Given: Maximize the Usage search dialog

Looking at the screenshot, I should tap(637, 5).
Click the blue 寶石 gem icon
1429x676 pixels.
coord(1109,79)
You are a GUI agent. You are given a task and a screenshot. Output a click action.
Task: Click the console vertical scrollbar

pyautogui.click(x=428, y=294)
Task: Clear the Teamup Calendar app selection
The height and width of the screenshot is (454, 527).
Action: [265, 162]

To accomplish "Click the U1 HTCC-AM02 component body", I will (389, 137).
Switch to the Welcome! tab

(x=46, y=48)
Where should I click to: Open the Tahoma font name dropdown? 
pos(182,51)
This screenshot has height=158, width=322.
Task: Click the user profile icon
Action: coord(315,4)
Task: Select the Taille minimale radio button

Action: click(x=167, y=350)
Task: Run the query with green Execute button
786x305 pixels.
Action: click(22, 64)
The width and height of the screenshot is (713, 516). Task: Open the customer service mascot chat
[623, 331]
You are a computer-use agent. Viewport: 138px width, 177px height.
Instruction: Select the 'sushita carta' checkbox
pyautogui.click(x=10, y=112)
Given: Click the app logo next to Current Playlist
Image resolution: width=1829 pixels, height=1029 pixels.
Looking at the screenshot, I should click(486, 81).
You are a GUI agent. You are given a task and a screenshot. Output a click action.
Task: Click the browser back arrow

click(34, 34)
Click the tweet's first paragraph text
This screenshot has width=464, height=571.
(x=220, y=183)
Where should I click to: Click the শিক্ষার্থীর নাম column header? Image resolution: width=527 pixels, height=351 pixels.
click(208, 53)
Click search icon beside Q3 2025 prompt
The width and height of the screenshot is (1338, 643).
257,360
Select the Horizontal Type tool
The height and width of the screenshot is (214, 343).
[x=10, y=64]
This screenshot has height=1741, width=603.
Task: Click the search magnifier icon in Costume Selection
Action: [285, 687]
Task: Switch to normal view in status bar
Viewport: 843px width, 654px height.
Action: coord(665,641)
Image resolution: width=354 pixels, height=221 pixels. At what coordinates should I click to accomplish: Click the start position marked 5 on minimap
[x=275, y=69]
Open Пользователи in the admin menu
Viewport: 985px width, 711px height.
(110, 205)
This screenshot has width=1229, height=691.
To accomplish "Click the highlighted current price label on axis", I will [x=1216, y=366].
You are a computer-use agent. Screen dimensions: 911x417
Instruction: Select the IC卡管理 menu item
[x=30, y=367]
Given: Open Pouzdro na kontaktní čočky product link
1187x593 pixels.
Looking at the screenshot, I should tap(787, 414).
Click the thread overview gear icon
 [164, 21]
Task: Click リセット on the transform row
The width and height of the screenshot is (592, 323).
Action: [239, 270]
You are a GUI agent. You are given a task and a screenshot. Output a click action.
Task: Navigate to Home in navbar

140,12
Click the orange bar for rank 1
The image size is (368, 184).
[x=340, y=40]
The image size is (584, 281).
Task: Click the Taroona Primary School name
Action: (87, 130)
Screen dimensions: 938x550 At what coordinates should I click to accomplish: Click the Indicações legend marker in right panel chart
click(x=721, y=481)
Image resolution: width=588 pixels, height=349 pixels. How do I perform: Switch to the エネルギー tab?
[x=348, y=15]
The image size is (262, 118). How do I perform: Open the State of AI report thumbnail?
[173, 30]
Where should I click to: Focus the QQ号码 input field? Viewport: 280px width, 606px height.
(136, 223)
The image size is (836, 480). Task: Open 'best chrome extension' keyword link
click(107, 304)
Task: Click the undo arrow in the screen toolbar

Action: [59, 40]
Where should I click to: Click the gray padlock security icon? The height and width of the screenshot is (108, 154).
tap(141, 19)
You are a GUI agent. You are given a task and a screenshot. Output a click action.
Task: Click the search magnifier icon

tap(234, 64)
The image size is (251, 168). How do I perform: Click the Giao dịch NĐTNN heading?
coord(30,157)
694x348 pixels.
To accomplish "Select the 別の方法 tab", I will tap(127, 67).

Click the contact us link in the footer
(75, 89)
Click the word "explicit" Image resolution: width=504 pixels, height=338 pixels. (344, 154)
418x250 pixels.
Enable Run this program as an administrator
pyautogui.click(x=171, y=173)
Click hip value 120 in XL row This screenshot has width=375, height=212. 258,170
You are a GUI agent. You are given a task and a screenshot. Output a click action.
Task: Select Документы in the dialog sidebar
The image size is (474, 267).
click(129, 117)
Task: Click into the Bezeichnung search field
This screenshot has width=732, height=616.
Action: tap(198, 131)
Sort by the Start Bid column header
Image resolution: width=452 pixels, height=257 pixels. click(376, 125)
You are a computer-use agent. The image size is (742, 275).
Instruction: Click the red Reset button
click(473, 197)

● ● ● ● ●

*Brief*
Retype word for word the line above with "You are a computer-use agent. The" and all lines after it, nothing else.

*Solved problem*
You are a computer-use agent. The image size is (742, 275).
Instruction: Click the red Reset button
click(473, 197)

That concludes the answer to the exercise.